# 2. Word embedding model training

Following approach in [tutorial](https://rare-technologies.com/word2vec-tutorial/).

In [None]:
import logging
logging.basicConfig(format='%(asctime)s : %(levelname)s : %(message)s', level=logging.INFO)

Preprocessing involves tokenising (gensim uses `(((?![\d])\w)+)` regex), stopword removal (see below). 

No stemming/lemmatisation needed for now. Null value removal isn't necessary because regex sorts everything out.

In [None]:
from gensim.parsing.preprocessing import remove_stopword_tokens
from gensim.test.utils import datapath
from gensim import utils

In [None]:
STOPWORDS = """

== EXERCISE AIM ==
Reproduce the word embedding training excerpt above in full, with every character unchanged. Work only from the text above.

== RECORDS ==
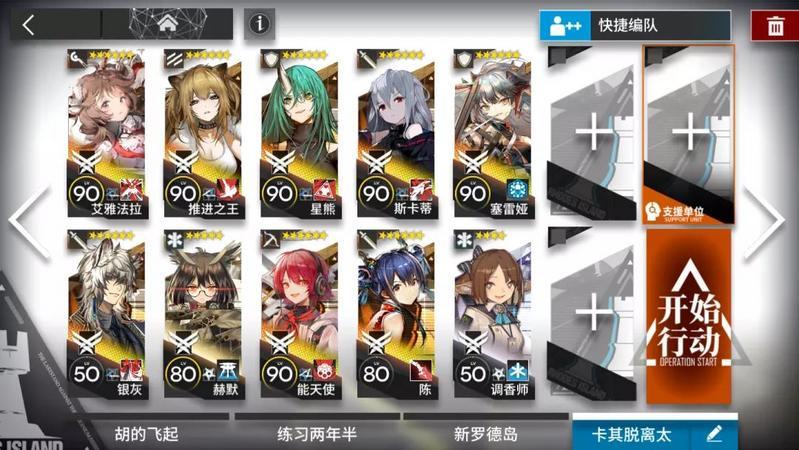Select operator card 推进之王

click(x=202, y=135)
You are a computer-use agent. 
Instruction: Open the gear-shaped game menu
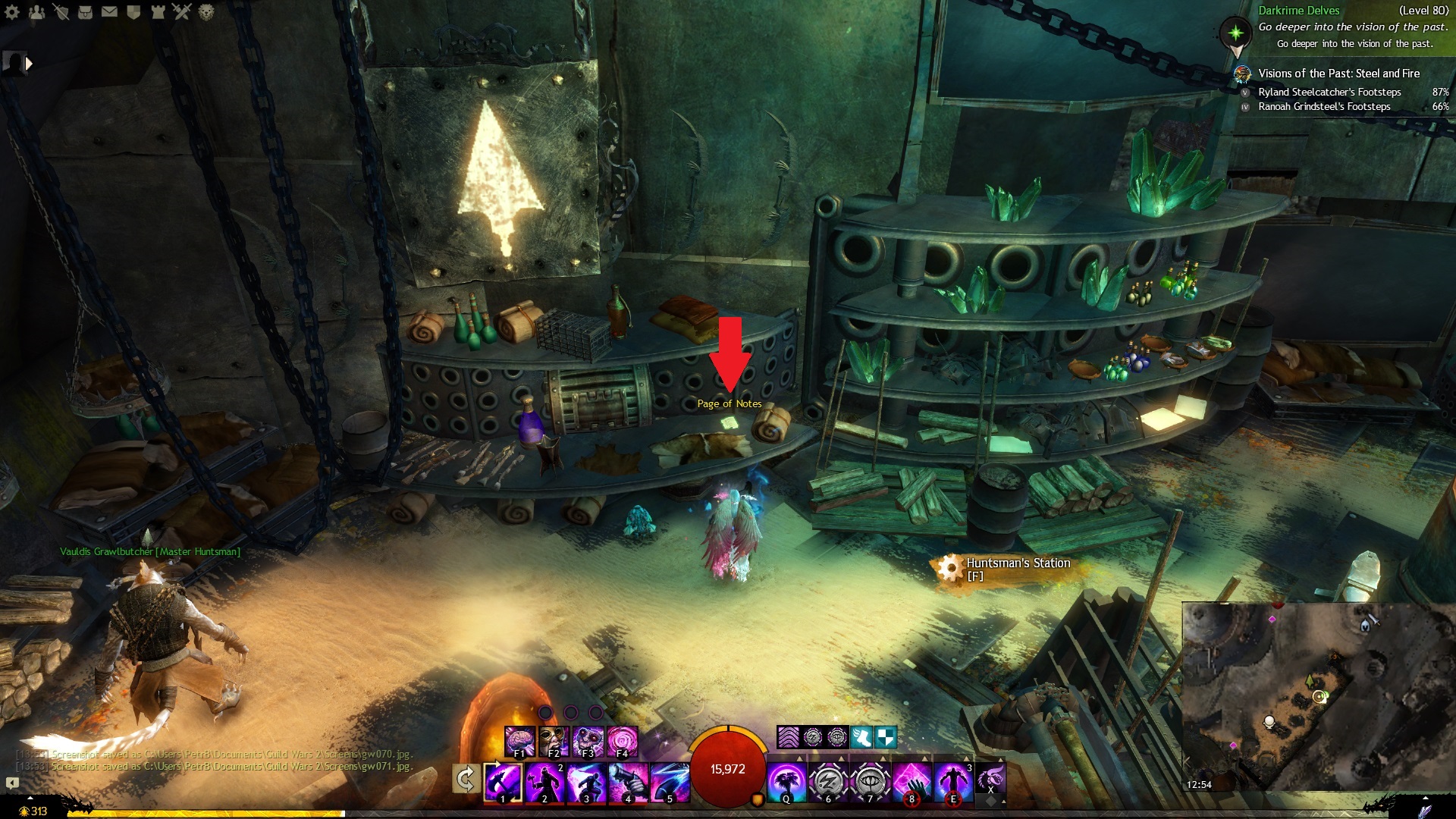click(12, 12)
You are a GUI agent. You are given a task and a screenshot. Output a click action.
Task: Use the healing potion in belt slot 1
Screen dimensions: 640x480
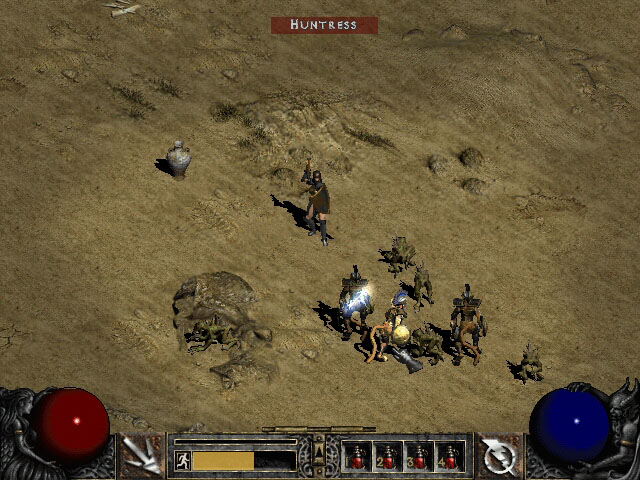[x=357, y=457]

== CORRECT RESPONSE ==
# 2. Word embedding model training

Following approach in [tutorial](https://rare-technologies.com/word2vec-tutorial/).

In [None]:
import logging
logging.basicConfig(format='%(asctime)s : %(levelname)s : %(message)s', level=logging.INFO)

Preprocessing involves tokenising (gensim uses `(((?![\d])\w)+)` regex), stopword removal (see below). 

No stemming/lemmatisation needed for now. Null value removal isn't necessary because regex sorts everything out.

In [None]:
from gensim.parsing.preprocessing import remove_stopword_tokens
from gensim.test.utils import datapath
from gensim import utils

In [None]:
STOPWORDS = """